Zero- Fluorescence Probe for Ultrasensitive and Specific Detection of Hydrazine by Regulating the Electron-Accepting Strength

The introduction of an excited-state intramolecular proton transfer (ESIPT) process is of great significance for the design of zero-background fluorescent probes with specific functionalities. Here, based on the nucleophilic attack characteristics of N₂H₄, a series of BDMN-based probes with dicyanoethylene as the recognition site were designed by regulating the electron-accepting ability of para-substituent of the dicyanoethylene and the relative position of the hydroxyl group and dicyanoethylene.
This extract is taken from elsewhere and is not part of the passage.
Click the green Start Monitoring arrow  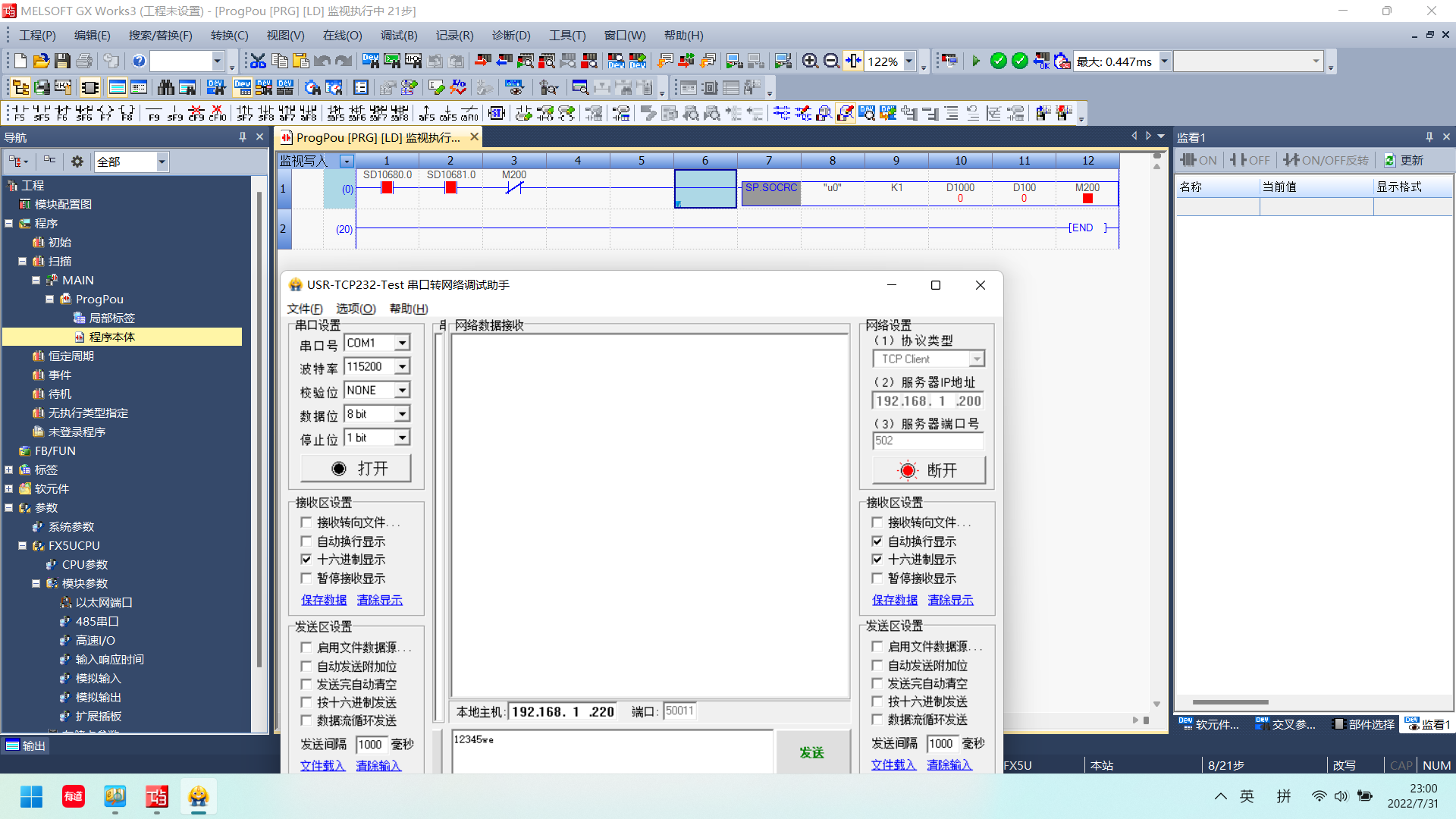click(x=976, y=61)
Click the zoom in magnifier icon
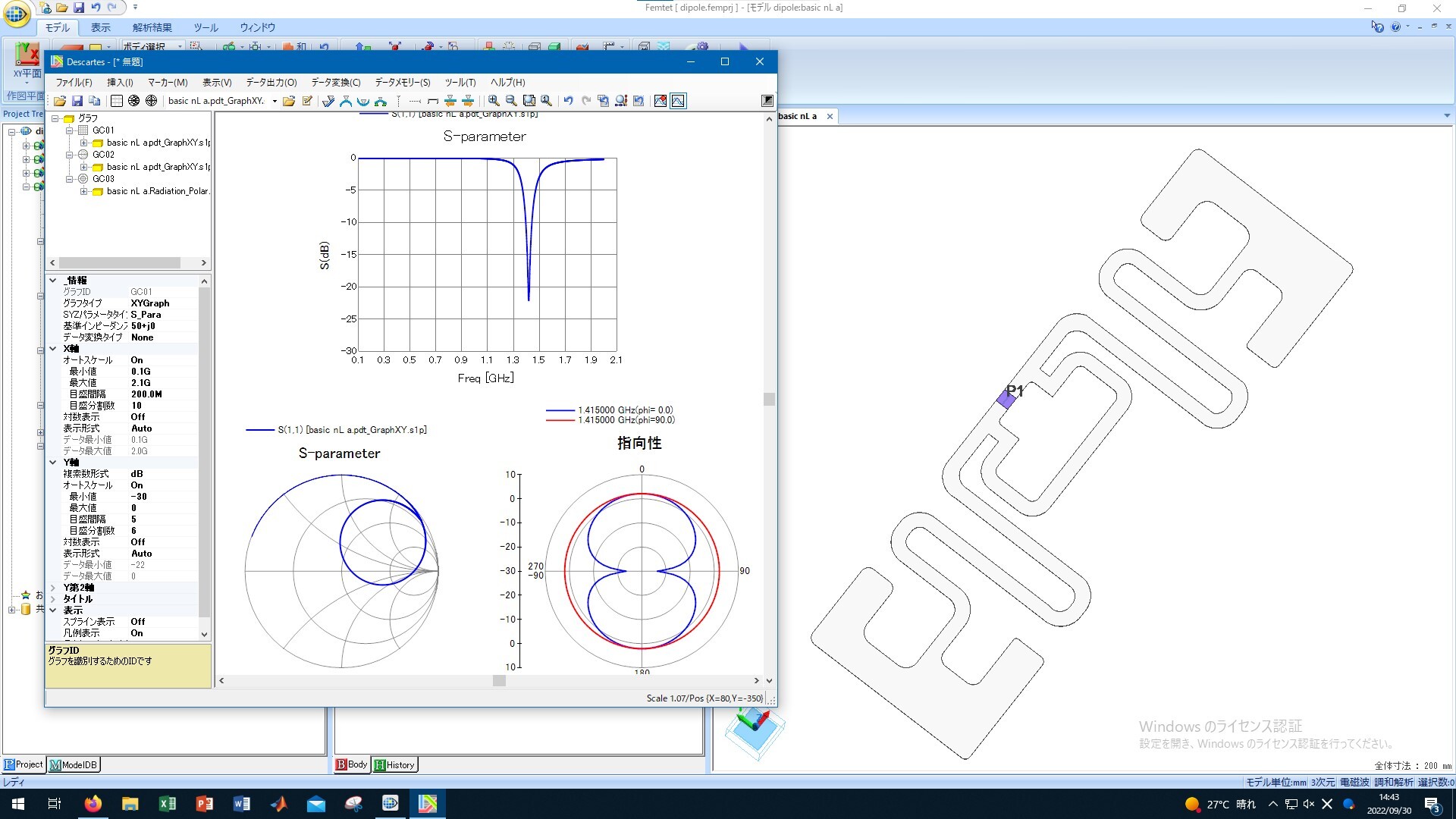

It is found that a stronger electron-accepting capability could greatly improve the reactivity of the recognition site, and only when the hydroxyl group is in the ortho-substituent of the recognition site, the probe could react with N₂H₄ to generate hydrazone as a proton acceptor, producing the ESIPT process and the blue-green fluorescence emission. The probe m-Br–OH-BDMN with Br as the electron-accepting group has better detection performance for N₂H₄, with low limit of detection (LOD, 0.46 nM), fast response (1 s), and superior selectivity even in the presence of 18 kinds of interferents. Furthermore, the practicability of the probe design strategy was further verified by the construction of a m-Br–OH-BDMN loaded silicon-based porous sensor, realizing the specific identification of N₂H₄ vapor. The present nonfluorescent probe design strategy would provide new thoughts for the rational design of functional probes as well as high-performance sensing methodologies.